At the Time of Dad's Deluxe Edition of Jiro Taniguchi | Review


Published on Feb 15, 2019


In the Manga it revives in a new Deluxe edition, At the Time of Dad or one of the works that most embody the intent, and the poetic works of Jiro Taniguchi.

Yoichi receives a sudden phone call from his sister, their father is dead. The man then has to leave in a hurry and a fury to return to Tottori, the city of his birth. There, waiting for us are family and close friends around the corpse of the father, and in mourning.

Then starts a long way back where Yoichi through his memories, those of his sister and of his uncle, above all, will live the life, and her relationship with the father from whom you had drifted gradually but surely after some of the events remained etched in his memory and consciousness.

The fire – actually happened – that ravaged the city then becomes the triggering event that marks the end of childhood and beginning of adolescence for Yoichi. The father, a barber, loses the shop and the mother, to start the reconstruction of the salon, accepts a loan from the parents. This leads the father to throw himself headlong into the work and trying to pay back the loan as quickly as possible and keeping intact his honor. In the eyes of a child the figure of a paternal wetsuit so calm and quiet taciturn and introverted, fueling a separation with the mother that results in a divorce that is impossible to understand.

With the mother out of his life, the teenager Yoichi throws herself headlong into the sport first, and seeks in the affection of a pet then, to fill that void while the blame falls in a manner unavoidable to the father guilty of having sent away the mother.

The meeting with the mother, who in the meantime had rebuilt a life and a new family, it marks the passage instead to the adult age. The father had decided to remarry, but Yoichi had now gained disaffection to the family and the father I decided to embark on a university career in Tokyo and finding success in work and love there. Now, after more than ten years after his last visit to Yoichi finds himself face to face with the father and with his native city, discovering unusual points of view and details on all the events on her life and on that of the city.

I do not want the other great work of Taniguchi's The Walking Man, our review HERE – but it is, perhaps, At the Time of Dad's work that best represents the poetics and intentions.

At the Time of the Dad is a journey, a painful, melancholic and nostalgic in the life of a man, in his feelings and his uncertainties. The book ideally you could split it in two parts: in the first, the player is motivated by a sincere curiosity about the reasons that have led Yoichi to turn away from the father while in the background there is a masterly reconstruction of the life of Japan is less urban since world War ii, with much of the most faithful historical reconstruction of the fire.
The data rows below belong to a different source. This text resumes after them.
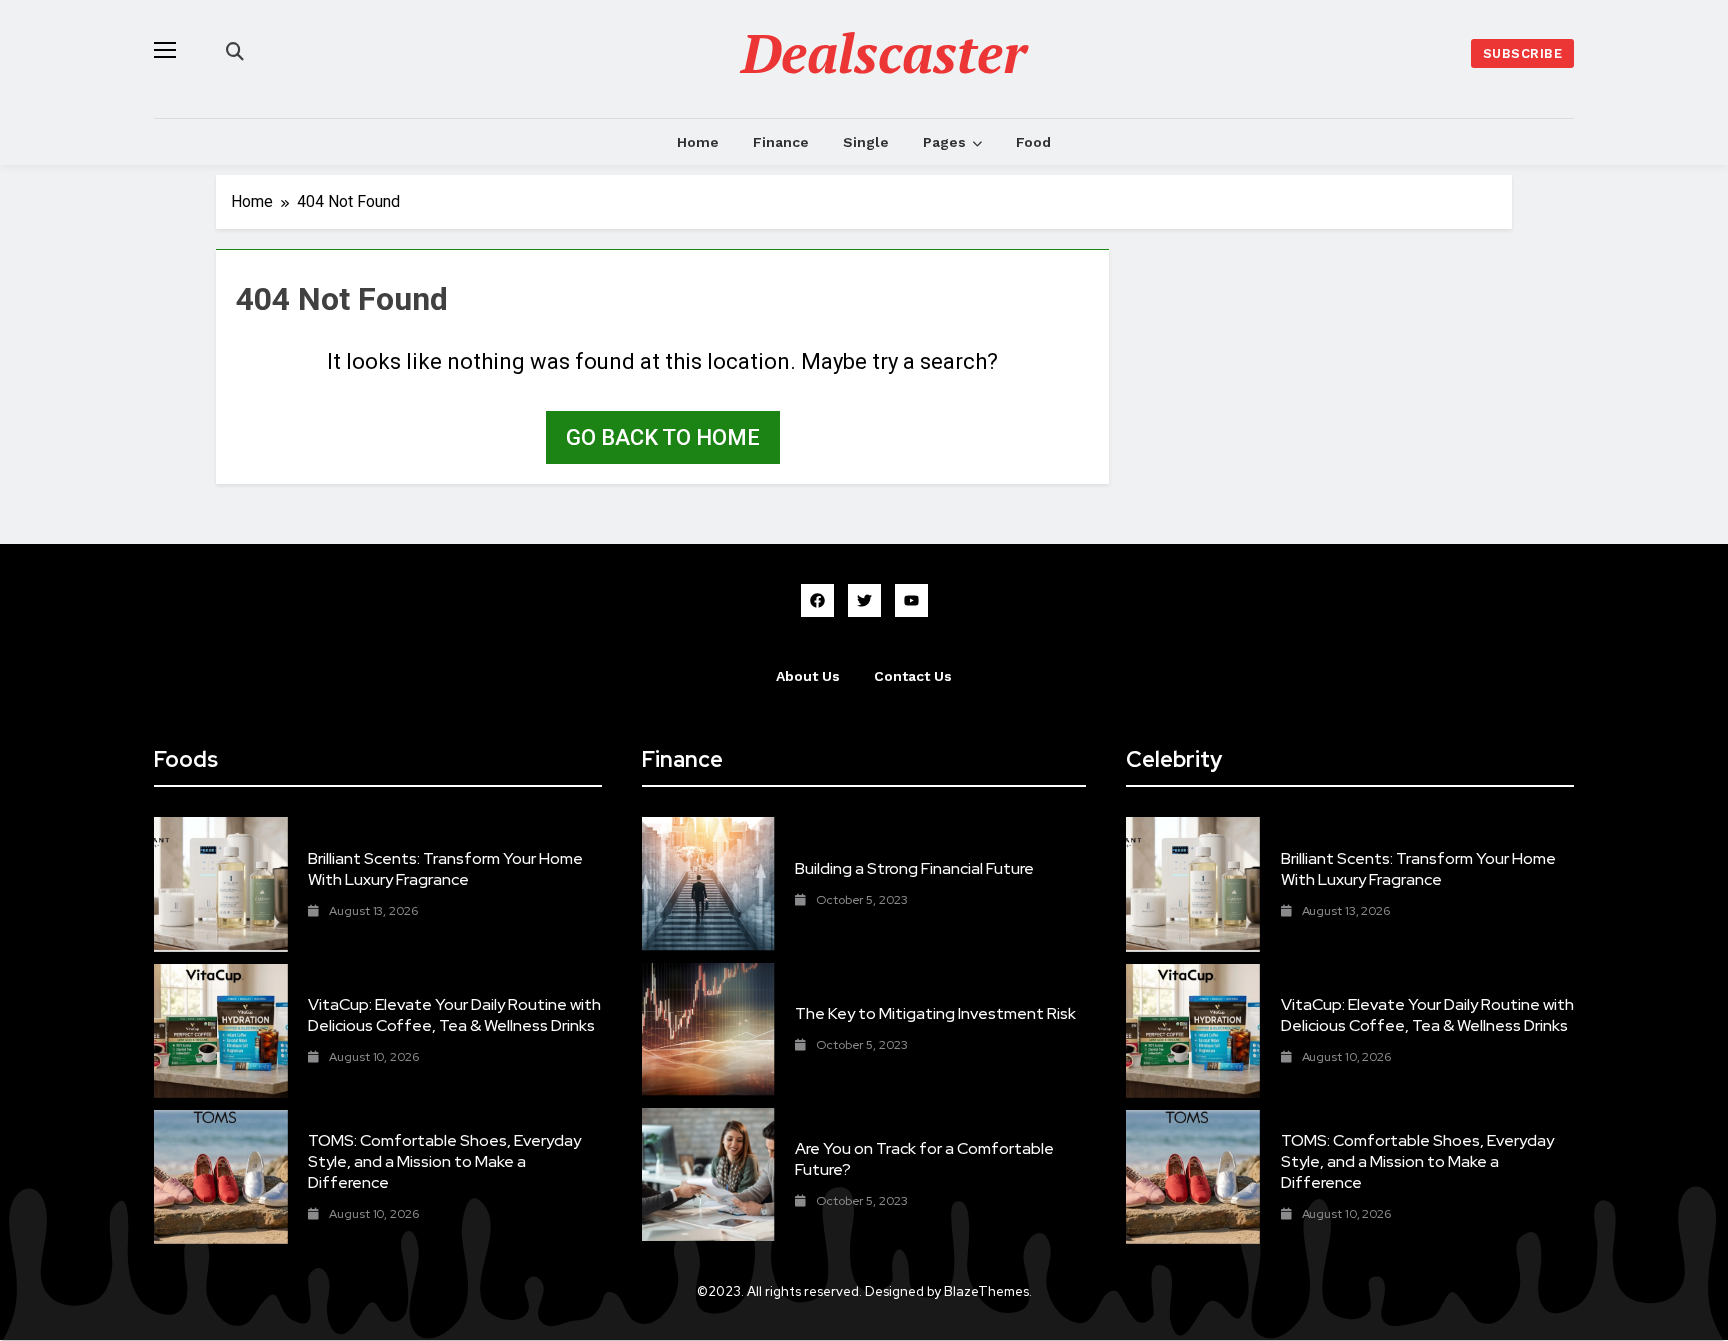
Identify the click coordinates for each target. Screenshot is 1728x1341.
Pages (944, 142)
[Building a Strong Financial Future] (708, 883)
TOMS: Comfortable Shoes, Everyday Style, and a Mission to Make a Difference (444, 1161)
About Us (808, 676)
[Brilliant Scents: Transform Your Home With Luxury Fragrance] (221, 884)
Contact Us (913, 676)
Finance (781, 142)
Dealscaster (884, 52)
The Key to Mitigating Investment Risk (935, 1013)
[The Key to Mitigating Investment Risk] (708, 1029)
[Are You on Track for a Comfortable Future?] (708, 1174)
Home (698, 142)
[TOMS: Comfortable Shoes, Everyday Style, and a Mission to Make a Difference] (221, 1177)
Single (866, 142)
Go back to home (663, 437)
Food (1033, 142)
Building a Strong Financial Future (914, 868)
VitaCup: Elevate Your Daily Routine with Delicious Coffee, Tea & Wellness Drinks (454, 1015)
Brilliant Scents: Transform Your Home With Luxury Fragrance (445, 869)
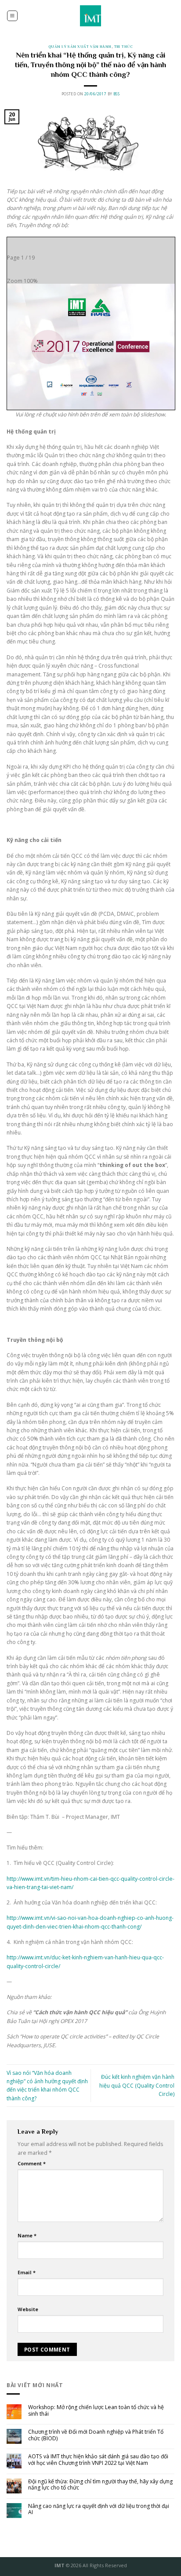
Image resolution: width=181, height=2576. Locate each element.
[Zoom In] (32, 266)
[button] (12, 16)
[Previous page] (13, 243)
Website (28, 2309)
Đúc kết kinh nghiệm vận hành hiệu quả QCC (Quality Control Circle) (136, 2085)
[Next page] (32, 243)
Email (27, 2272)
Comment (32, 2163)
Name (27, 2235)
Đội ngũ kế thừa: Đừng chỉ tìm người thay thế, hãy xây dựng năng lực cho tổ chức (100, 2484)
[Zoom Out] (13, 266)
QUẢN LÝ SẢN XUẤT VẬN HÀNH (80, 46)
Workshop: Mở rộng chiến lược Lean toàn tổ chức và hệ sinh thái (96, 2410)
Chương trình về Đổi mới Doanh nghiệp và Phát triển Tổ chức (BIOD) (95, 2435)
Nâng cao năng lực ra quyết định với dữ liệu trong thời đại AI (98, 2509)
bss (116, 93)
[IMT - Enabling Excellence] (91, 16)
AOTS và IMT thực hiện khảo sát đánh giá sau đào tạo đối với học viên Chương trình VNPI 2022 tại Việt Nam (98, 2459)
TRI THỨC (123, 46)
In the second the background is blurred and the size is more personal according to Yoichi to explore the art – in this case, the photo – element which will contain both good and bad, “the independence”.

Jiro Taniguchi chisel a family fresco vibrant and extremely realistic. The not-said, and then the inability to communicate, then become the keystone of a relationship father/son complex and made difficult by the difficulties of life in which the positions become diametrically opposing, almost irreconcilable, and there is only a gesture of relaxation, which is expressed, instead, in death as the ultimate horizon of existence, and the ultimate criterion for judging actions and behaviors so as to bring change in a sensitive manner the point of view of the protagonist is not only the father but also on his birthplace.

From the graphic point of view, She reserves a particular attention to the figures – which appear rarely entire – and, of course, to their expressiveness. The stretch is safe but essential, leaving to the natural elements of a complex work details while the faces often appear without backgrounds as not to distract the reader. The table is built with a certain rigor, a few panes – often broad and horizontal – to evoke as well the memories and states of mind in a clear and transparent way.

The new Deluxe edition of the Planet Manga sees the cardboard cover to replace the one brossurata and for the first time At the Time of the Dad is offered with a sense of the original reading. There are no extras, if not the timely post-faction signed by the same Century in which the Sensei confesses the inspiration biographical and historical book vanished then in a story of pure invention. Translation definitely sliding only a few very small uncertainty in the phase of adaptation, however, does not affect the reading.